CYP2C9 genotype as a predictor of drug disposition in humans.

Discovery of genetic polymorphisms in CYP2C9 has stimulated numerous in vitro and in vivo studies evaluating the influence of CYP2C9 genotype on metabolic activity and drug disposition. CYP2C9*2 (Arg144Cys) and *3 (Ile359Leu) have been the most widely studied alleles. They are present in approximately 10-15% and 5-10% of white populations, respectively, and are even less frequent in black and Asian populations. The CYP2C9*2 and *3 alleles have been consistently associated with lower intrinsic clearance compared with CYP2C9*1 in vitro; however, the magnitude of these differences appears to be highly substrate-specific.

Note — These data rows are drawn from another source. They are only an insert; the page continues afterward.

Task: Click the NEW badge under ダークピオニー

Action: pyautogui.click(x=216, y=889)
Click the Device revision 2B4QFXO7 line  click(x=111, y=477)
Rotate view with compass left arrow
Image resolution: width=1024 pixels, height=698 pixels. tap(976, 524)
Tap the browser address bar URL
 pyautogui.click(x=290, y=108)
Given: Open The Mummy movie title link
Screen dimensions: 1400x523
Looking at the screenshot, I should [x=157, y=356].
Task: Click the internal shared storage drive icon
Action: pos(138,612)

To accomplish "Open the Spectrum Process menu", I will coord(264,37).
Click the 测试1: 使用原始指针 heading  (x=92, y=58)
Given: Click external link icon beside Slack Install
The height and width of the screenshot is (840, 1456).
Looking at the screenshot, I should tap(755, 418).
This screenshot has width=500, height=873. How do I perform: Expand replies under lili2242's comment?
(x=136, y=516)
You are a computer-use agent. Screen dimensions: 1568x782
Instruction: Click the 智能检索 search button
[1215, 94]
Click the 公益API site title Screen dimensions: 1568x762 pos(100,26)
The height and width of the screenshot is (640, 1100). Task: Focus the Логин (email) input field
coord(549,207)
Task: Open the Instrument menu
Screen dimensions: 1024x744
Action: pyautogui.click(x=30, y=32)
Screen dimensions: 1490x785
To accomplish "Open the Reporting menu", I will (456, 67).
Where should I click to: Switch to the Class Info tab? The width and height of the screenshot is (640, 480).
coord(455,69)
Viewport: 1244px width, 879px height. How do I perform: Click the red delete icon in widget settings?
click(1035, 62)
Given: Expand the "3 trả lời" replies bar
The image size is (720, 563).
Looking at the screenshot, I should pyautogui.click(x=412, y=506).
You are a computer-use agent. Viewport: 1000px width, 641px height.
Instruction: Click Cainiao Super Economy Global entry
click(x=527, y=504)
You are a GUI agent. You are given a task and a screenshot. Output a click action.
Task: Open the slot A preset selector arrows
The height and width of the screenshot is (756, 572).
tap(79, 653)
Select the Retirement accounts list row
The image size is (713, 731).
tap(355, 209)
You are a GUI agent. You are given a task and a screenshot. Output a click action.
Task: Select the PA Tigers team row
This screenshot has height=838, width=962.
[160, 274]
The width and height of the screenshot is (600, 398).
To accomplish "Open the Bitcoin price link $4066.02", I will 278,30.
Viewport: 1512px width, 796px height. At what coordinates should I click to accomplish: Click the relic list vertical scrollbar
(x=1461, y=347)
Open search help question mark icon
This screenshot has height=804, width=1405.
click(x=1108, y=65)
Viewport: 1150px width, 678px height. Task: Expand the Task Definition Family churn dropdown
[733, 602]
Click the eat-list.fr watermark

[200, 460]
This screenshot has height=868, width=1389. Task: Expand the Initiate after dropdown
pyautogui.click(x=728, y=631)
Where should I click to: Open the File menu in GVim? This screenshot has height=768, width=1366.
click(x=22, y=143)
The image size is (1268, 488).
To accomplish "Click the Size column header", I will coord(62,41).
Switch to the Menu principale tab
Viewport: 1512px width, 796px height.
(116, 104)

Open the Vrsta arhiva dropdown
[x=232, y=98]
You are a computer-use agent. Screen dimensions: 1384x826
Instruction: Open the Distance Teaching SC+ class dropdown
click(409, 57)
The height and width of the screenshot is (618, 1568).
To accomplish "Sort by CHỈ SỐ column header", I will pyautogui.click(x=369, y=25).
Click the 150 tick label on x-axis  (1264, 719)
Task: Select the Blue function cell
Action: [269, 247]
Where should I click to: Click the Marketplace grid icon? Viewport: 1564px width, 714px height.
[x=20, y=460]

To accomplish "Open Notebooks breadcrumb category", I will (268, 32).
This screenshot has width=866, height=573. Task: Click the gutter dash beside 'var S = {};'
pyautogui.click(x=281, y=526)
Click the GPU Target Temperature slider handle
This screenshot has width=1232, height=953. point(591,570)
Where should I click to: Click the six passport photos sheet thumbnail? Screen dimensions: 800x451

In addition, multiple human studies have demonstrated significant associations between CYP2C9 genotype and the disposition of substrates such as warfarin, phenytoin and various sulfonylureas, angiotensin II receptor blockers and non-steroidal antiinflammatory agents. Individuals carrying the CYP2C9*2 and *3 alleles also have lower warfarin and phenytoin daily dose requirements, and appear more susceptible to adverse events during the initiation of therapy. Collectively, these findings suggest that CYP2C9 genotype-guided dosing may be clinically useful and warrants prospective investigation.